Sports Outside the Beltway

Draft Wisdom from Rick Gosselin

It recently occured to me that I held two, seemingly contradictory, views of NFL drafting strategy in my head.

The first, which I internalized by reading Dallas Morning News‘ NFL Hall of Fame sportswriter Rick “Goose” Gosselin, is that there are six crucial positions around which a championship team are built: Quarterback, running back, wide receiver, right offensive tackle, pass rushing defensive end/linebacker, and cover corner.

Yet there’s another truism out there, which I also believe, that teams should draft “the best available player on their boards” when it’s their turn.

There’s something of a conflict between these views. Should a team not always take one of the key six positions in the first round every year? It’s not like many teams are set at all six and don’t need a player in waiting for one of those slots.

So, I went straight to the source and e-mailed Gosselin. He responded:

When you can.

If one of those six is not there, you don’t reach for it. That’s why you see tight ends, middle linebackers, safeties, guards and centers go in the first round every year. If I’m drafting in the Top 10 and I have a choice between a safety and left tackle, I take the left tackle. If my board does not have one of the six positions in the draft range, you go with your best player.

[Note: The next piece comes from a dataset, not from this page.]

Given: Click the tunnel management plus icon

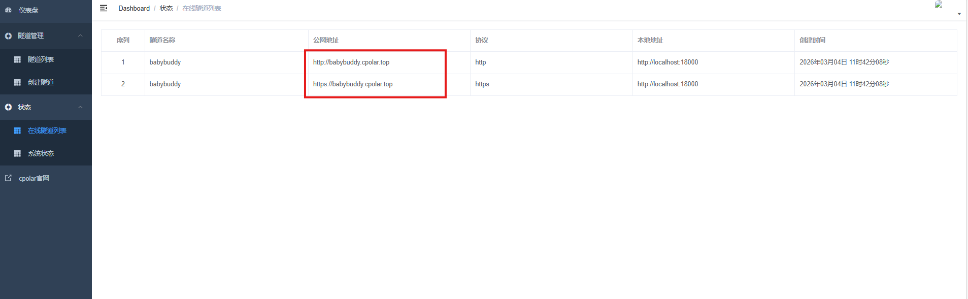Looking at the screenshot, I should pyautogui.click(x=8, y=36).
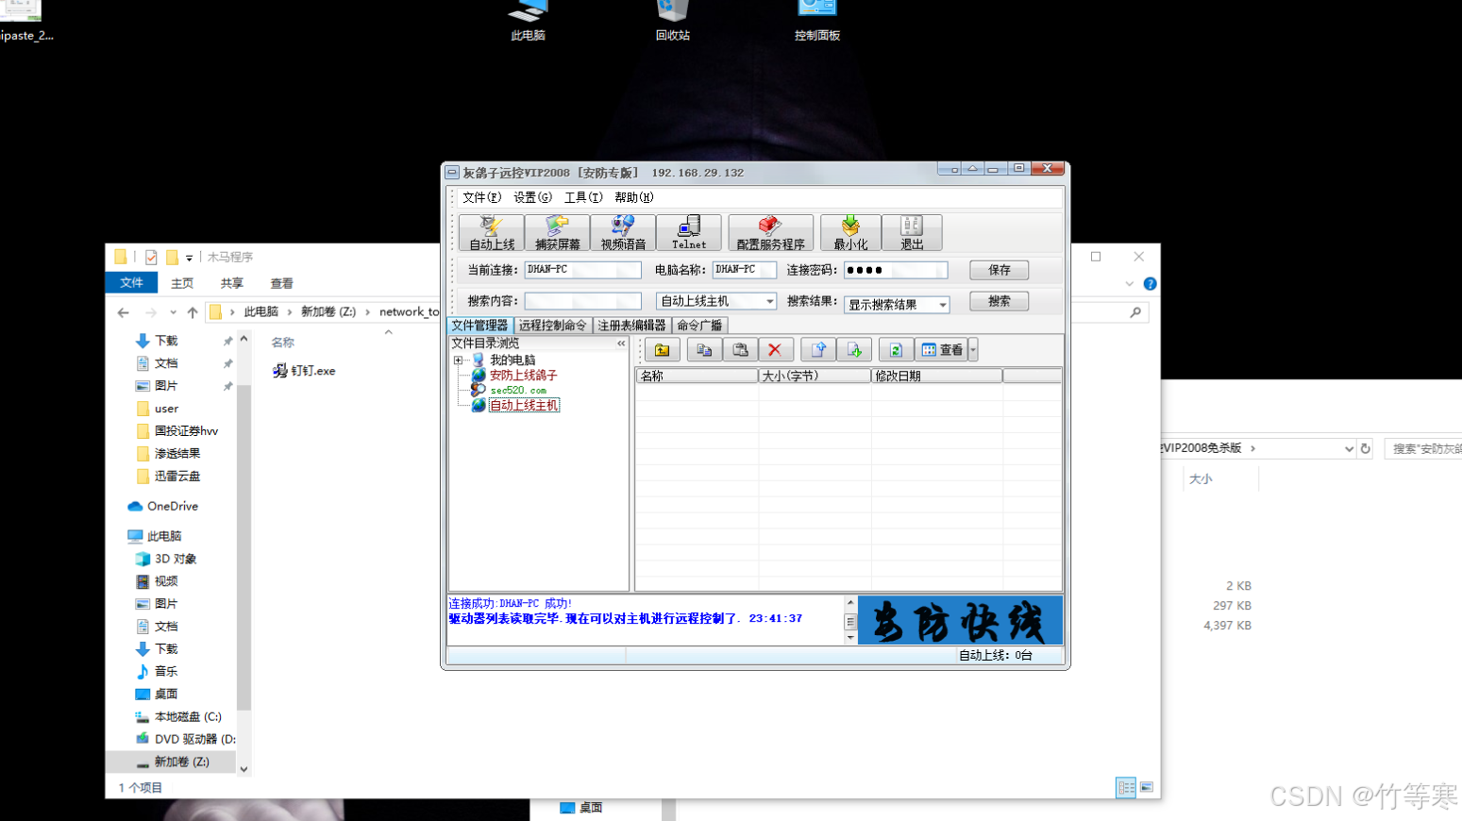Switch to the 注册表编辑器 tab
The height and width of the screenshot is (821, 1462).
pos(631,326)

Understand this, however. No two boards are the same. There is no “right” board or “wrong” board. And most people build their boards to recognize the needs of the team.

And that makes sense.

This year, for example, there are three supposed blue chippers at quarterback: USC’s Matt Leinart, Texas’ Vince Young, and Vandy’s Jay Cutler. If you’re looking for a quarterback and those guys are gone, you don’t draft, say, Alabama’s Brodie Croyle in the first round over a projected superstar at a less sexy position.

A great safety is a better choice than a merely good “Big 6″ player. But, all things being equal, you take one of those guys.